Ophélie Philipot is currently a Ph.D. student at University of Paris XI. She graduated in 2005 as an engineer by ESIL (Ecole Superieur d’Ingenieur de Luminy). Her Ph.D. is based on the study of epigenetic mechanisms and siRNA interference in proliferation genes in transdifferentiated tumor cells. She is working under the direction of Sliman Ait-Si-Ali in laboratory of epigenetic and cancer CNRS FRE2944, Villejuif, France. The end of her Ph.D. is predicted for November 2008.
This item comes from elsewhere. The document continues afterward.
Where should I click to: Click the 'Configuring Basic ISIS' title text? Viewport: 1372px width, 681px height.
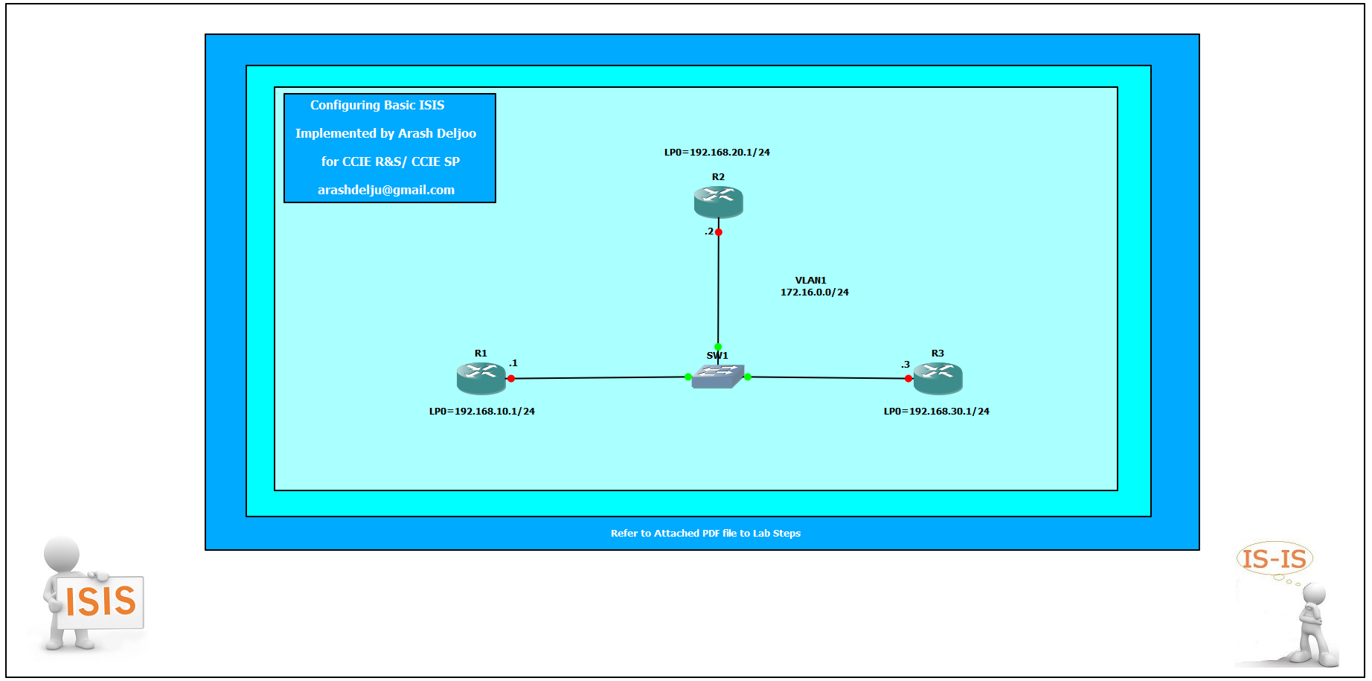pos(377,105)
Ken A. Olaussen received his Master of Science degree in genetics from the University of Oslo. He worked as an engineer in the private biotechnology sector (immuno-designed molecules) in Paris before he started his research on predictive factors of response to chemotherapy at the laboratory of radiobiology and oncology in Fontenay-aux-Roses, France (Laure Sabatier's lab) where he was part of the team that validated ERCC1 as a determinant of adjuvant chemotherapeutic efficacy in lung cancer. He received his doctorate diploma in cancerology from the University of Paris XI. He now receives his postdoctoral training at the Institut Gustave Roussy in Villejuif, France (Guido Kroemer's lab), where he investigates genetic instability and polyploidy in the genesis of colon and lung cancer. He also continuously collaborates with Pr. Jean-Charles Soria in his research on biological effects of targeted anticancer therapies in lung cancer.
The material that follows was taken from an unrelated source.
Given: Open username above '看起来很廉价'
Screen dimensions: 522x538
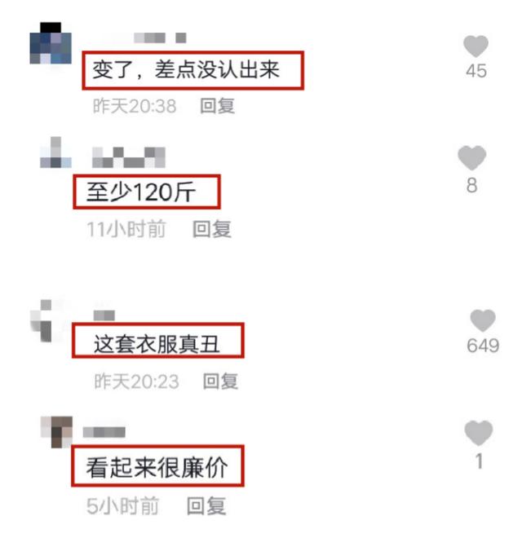Looking at the screenshot, I should click(x=104, y=432).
Jean-Charles Soria is a Full Professor of Medicine and Medical Oncology at Paris University XI. He is a tenure-track and full time cancer specialist at Institut Gustave Roussy. Dr. Soria trained as a medical oncologist and obtained a Silver medal from Paris Medical School in 1997. He gained a Ph.D. degree in the fundamental basis of oncogenesis in 2001, and completed his training with a 2-year post-doctoral fellowship in the Department of Thoracic Head and Neck Medical Oncology at MD Anderson Cancer Center, Houston, USA. Professor Soria is currently head of the phase I programme at Institut Gustave Roussy and member of the lung cancer unit with a focus on targeted therapies. His main research interests are: early clinical development, pharmacodynamic biomarkers, early phase II trials and lung cancer. He is also involved in translational research aspects related to tumor progression notably in lung cancer models. He has authored a dozen manuscript on the role of telomerase in tumor progression. He has contributed to over a 130 peer-reviewed publications, including publications as first or last author in the New England Journal of Medicine, the Journal of the National Cancer Institute, Cancer Research and Clinical Cancer Research.